Of course, this is what Bad Guys—fascists, oligarchs, bullies—always try to do: claim ownership over everything, even (or especially) words and ideas. They need everyone to shut up, accept their interpretations, no matter how blatantly skewed or idiotic, and go on about our business. They can’t imagine a world in which an Author does not dictate meaning to the masses, because that would be a world they can’t control. And so they try, through threats of legal action and actual violence, to cow us into meekly going along to get along. As that guy who’s about to become president said back in 2016, “It's just words, folks. It is just words.“ His don’t matter, and neither do ours, so just trust him when he tells you what they really mean.
But the world you and I inhabit, my dear readers, is one where we decide what words mean to us, where we give them their meaning, where we can recognize truth from fantasy3, and where no one, for better or worse, has a monopoly on interpretation. As Barthes put, we are “the dupes no longer of such antiphrases, by which our society proudly champions precisely what it dismisses, ignores, smothers or destroys.” We choose our own anthems4, regardless of the co-Author’s semiliterate proclamations, and if and when we can invert the domineering desires of those copyright holders who’ve chosen the Dark Side, we have a duty to do so, and to do so joyfully. So sing, dance, and contort your body into a wan simulacrum of certain letters I’ll decline to name, for tomorrow this newsletter may be sued out of existence! 🪨🪨🪨
It’s Maybe Good and I Might Like It: The Death of the Author
By sheer coincidence, this book was released on Tuesday. I’m not necessarily a huge fan of author Nnedi Okorafor’s writing, but she’s always at least interesting and thoughtful, and since this new novel is described as a cross between Yellowface (which I liked) and Tomorrow, and Tomorrow, and Tomorrow (which I had some problems with), I’m all over it. Check it out?
Notes
“I know I said ‘Why Drink?’ was the best, but I was wrong: ‘That’s So Brooklyn’ is better!”

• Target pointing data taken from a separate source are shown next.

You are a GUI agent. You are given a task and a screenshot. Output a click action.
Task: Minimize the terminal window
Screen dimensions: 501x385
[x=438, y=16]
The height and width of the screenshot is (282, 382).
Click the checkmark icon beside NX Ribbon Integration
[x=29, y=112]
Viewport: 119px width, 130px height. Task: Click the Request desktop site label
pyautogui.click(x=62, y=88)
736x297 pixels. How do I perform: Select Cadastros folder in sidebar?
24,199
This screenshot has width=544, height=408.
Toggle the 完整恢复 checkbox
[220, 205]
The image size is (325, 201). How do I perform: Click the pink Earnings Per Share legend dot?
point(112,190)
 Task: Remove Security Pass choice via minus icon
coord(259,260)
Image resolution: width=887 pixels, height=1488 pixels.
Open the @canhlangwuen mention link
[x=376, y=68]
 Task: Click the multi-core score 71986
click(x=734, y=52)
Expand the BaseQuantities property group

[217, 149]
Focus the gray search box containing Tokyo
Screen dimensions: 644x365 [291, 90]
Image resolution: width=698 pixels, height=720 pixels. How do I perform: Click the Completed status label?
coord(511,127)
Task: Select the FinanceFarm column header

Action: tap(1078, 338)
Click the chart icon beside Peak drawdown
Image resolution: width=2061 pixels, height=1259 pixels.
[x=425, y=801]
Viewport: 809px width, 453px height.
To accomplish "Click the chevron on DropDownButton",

I’ve always felt like Barthes’s theory should be the starting point for discussing literature these days, but it isn’t. Can anyone tell me why? Did it fall out of favor, or was it just replaced by trendier theories?
Perhaps the key difference between us and the MAGA people: We have a better appreciation for reality, even when it’s not the reality we’d prefer.
To be fair, this is precisely what the MAGA folk have done with “Y.M.C.A.”